Money Transfers and KYC: Why do currency exchange providers want to know their customers?
As seen on the guide at moneytransfercomparison.com, customers often comment complaints about the signing up process of certain currency brokers. But, they might think twice about this complaint if they realized the importance of KYC.
Financial institutions around the world have to adhere to two fundamental areas of regulation: Anti-Money Laundering (AML) and Know Your Customer (KYC). Being a financial institution that facilitates the transfer of money overseas, currency exchange providers are particularly relevant to such regulations.
As for brokerages, they may have the objective of maximizing profit and transfers, but they cannot simply operate without consideration of regulations, else they will face charges, fines, and harm to their own reputation.
Know Your Customer
Know Your Customer specifically refers to acquiring certain information on a customer before letting them sign up and use the platform. For most regulators, such as the Financial Conduct Authority (FCA) in the UK and the Central Bank of the UAE, this means proving the identity and address of the customer through official documents like a passport, driver’s license, and utility bill.
As per moneytransfercomparison, these are the common KYC requirements for private clients:
- The purpose of your transactions, i.e. are you paying staff, paying overseas suppliers, conducting FX for treasury purposes.
- Details of the type of business and industry you operate in.
- The source and origin of funds that’s used to settle your transfers.
- Copies of articles of association or, if applicable, recent and current financial statements instead.
- The expected level of trading that will take place, usually estimated volumes over a year.
- Identification and verification of 1-3 directors of the business and ultimate beneficial owners (known as UBOs – usually when they own over 25% of the business registering for an account).
Businesses’ main method of approval is to simply check the authenticity of the document. For example, they know what a legitimate government-issued ID document looks like and can spot a fake one. Artificial intelligence is increasingly being used too in speeding up this process of approval, both to the satisfaction of customer and broker.
Offshore brokerages with certain lax regulators enjoy the freedom of making things more convenient for the customer – faster sign ups and less bureaucracy. However, this has implications on security risks and financial crime. Suspicious activity is more difficult to identify and investigate, for example, without airtight KYC.
If a customer somehow doesn’t meet the KYC requirements and uses a currency exchange brokerage, they will likely face deposit or withdrawal issues. Whilst KYC is required for all financial institutions, requirements and regulations may be more strict in other areas of business like banking.
Very rarely, there are some alternative ways to help with KYC. One might be through social media, in which the customer’s online identity is validated, perhaps through LinkedIn’s employment or business ownership status, for example. And, further bespoke due diligence may also be taken for customers perceived to be of higher risk.
The importance of KYC
Most regulation is done in the name of fighting financial crime. Financing terrorism and money laundering are two primary issues that regulators are concerned about, and this keeps society safe as a whole. Money laundering is essentially the process of transferring illegally obtained funds through legitimate financial institutions, whilst black market and terrorist activities are self explanatory.
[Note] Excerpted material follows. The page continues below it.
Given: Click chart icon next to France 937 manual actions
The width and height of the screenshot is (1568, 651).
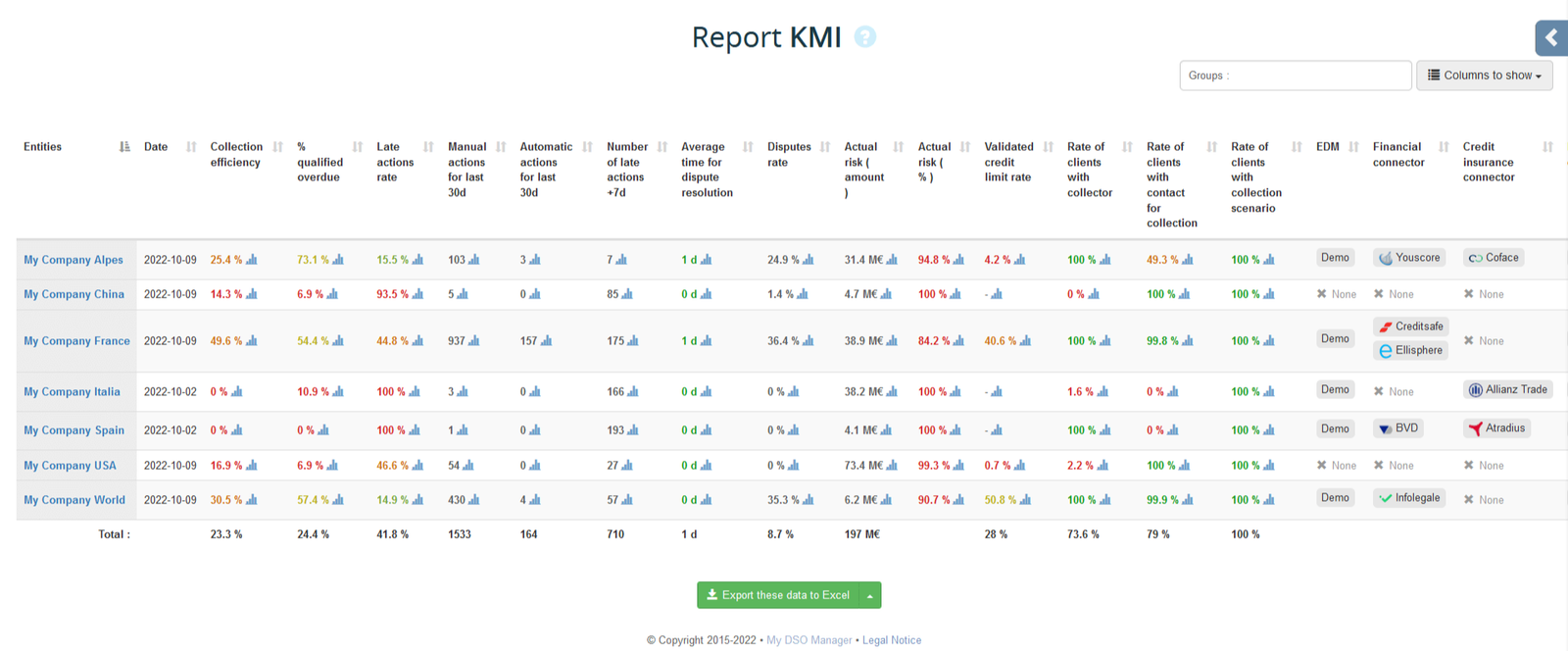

On a customer level, it may be that they are victims of fraud and KYC can help identify the unscrupulous culprits. Or, that when selling goods online, funds that are received can be more assured of being legal because they’re financed through a licensed broker.
Ultimately, whilst it’s a costly burden for financial institutions, it’s also in their own best interests. Correcting for financial crimes can be costly and their reputation can be ruined. KYC can help prevent legal action against negligence and boost the number of entities that are happy doing business with them.
Currency exchange providers implement KYC procedures in order to comply with regulation, prevent financial crime, and protect their own business interests. The process involves collecting and verifying customer information to ensure that people are who they say they are, as this transparency reduces illegal activity.